# How many F150 owners are getting the cybertruck



## Charles Johnson (Aug 9, 2018)

I placed my reservation $s for the CT and will sell my F250 to get it. How many other Ford truck owners are going to do that?


----------



## Frully (Aug 30, 2018)

At least 3.

Welcome to the club!


----------



## MelindaV (Apr 2, 2016)

My dad called yesterday about Christmas plans and then asked if I'd seen the truck & that it is 'god-awful' looking and 'they should fire the designer'. He has driven Ford F-x50s my entire life, uses his truck for work to pick up supplies or deliver smaller items (has a custom cabinet business) and often hauls a full sized car trailer (both flatbed and enclosed). I expected the conversation to continue with "what are they thinking?!" sorts of things, but quickly he mentioned "did you know the 3 motor one can go 500 miles?!" I mentioned it also has 110v and 220v power and an air compressor thinking at least the compressor would spark his interest and he replied with "it does?, wow. and it can go 0-60 in 2.9 seconds!".
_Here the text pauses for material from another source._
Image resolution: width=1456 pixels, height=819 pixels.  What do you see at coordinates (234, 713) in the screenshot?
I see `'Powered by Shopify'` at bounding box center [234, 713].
this is how it'll win over the Ford F-series crowd.


----------



## fritter63 (Nov 9, 2018)

I've never owned a Ford.... Fix Or Repair Daily! I did sell my Dodge Ram 2500 to get the model 3 after convincing my self I no longer needed a truck (was just sitting in the barn most of the time). 

My logic was "I can rent a truck for $20/day". Basically it was costing a lot of money to just sit there ($600/year in weight fees at the DMV), repair bills were getting bigger (20 years old, 150K miles). And at 9 MPG, it wasn't good for the environment.

That being said.... I did reserve one. I have two years to work through it in my head. Not so bad as a daily driver if it's powered by solar.


----------



## Jay79 (Aug 18, 2018)

I'm on my 2nd Ram that I lease for my dealership as the work truck. I had a 2500 diesel then down graded to a 1500 V6 to save some cash since the diesel was a huge overkill...lol I'm buying the dual motor variant of the Cyber Truck and will not lease anymore. I feel the Cyber Truck will be good for many years to come and worth holding on to.


----------



## fritter63 (Nov 9, 2018)

Jay79 said:


> I'm on my 2nd Ram that I lease for my dealership as the work truck. I had a 2500 diesel then down graded to a 1500 V6 to save some cash since the diesel was a huge overkill...lol I'm buying the dual motor variant of the Cyber Truck and will not lease anymore. I feel the Cyber Truck will be good for many years to come and worth holding on to.


What I hated most about my ('99 Ram) is that it went through front brakes about every 20K miles..... they were notorious for undersized brakes. Won't be a problem on the CT!


----------



## Jay79 (Aug 18, 2018)

fritter63 said:


> What I hated most about my ('99 Ram) is that it went through front brakes about every 20K miles..... they were notorious for undersized brakes. Won't be a problem on the CT!


The Cummins Diesel in the Ram 2500 burned through tires like nobody's business. I had to replace them every 18 months


----------



## garsh (Apr 4, 2016)

Jay79 said:


> The Cummins Diesel in the Ram 2500 burned through tires like nobody's business. I had to replace them every 18 months


Yeah, just wait until you find out how quickly a cybertruck eats through tires. :grimacing:


----------



## VFRMike (Aug 11, 2017)

I've owned my F150 since new, 2001. It has 158k miles and has been absolutely flawless. It's a garage queen for sure but is very handy when you really do need it. It practically looks brand new and has been my pride and joy vehicle all the time I've owned it. Many wonderful memories with my kids (when they were kids) and wife exploring, camping, and just growing up in that truck. Nope- not selling for anything, including the CT.


----------



## ilmoftah (Dec 3, 2019)

Charles Johnson said:


> I placed my reservation $s for the CT and will sell my F250 to get it. How many other Ford truck owners are going to do that?


I guess we'll see. I own a '05 2500 Suburban w/Quadrasteer and all wheel drive.. It has a tad over 105k on it. It is bulletproof and I use it for 'manly' trips. I've owned everything from an original H1 to a Maserati Levante and every gas-burning car in between. I am more excited about this than vehicle than anything I have ever contemplated purchasing. Excellent choice Sir! On this, I am with you!!!


----------